**EXERCISE GOAL:**
Tally every line in the listing that holds the string "computer", then state the total and nothing more.

**DATA RECORDS:**

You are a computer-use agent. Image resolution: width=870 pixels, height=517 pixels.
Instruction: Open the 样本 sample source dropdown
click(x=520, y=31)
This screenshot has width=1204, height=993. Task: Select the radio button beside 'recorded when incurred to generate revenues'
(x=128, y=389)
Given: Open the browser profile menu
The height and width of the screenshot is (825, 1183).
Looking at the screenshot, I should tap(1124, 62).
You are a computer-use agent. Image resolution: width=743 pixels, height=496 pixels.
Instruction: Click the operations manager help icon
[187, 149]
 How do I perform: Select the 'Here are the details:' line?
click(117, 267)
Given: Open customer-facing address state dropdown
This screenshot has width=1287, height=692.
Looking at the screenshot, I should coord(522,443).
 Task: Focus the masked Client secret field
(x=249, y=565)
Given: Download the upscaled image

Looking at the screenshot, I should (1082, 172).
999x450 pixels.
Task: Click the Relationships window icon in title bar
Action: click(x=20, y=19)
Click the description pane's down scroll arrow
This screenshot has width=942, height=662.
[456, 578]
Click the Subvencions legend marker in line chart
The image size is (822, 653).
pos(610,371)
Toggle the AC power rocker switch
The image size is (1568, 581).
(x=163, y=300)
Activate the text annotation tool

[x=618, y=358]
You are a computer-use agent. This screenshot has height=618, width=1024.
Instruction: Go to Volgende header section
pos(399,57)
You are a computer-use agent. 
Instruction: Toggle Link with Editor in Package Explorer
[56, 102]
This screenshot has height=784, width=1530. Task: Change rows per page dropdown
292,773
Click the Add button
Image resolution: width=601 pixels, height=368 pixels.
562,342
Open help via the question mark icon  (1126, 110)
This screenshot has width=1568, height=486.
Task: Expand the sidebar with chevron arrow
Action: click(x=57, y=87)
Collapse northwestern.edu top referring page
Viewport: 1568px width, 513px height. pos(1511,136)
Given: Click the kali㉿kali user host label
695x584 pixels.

**ANSWER TO THIS PROBLEM:**
4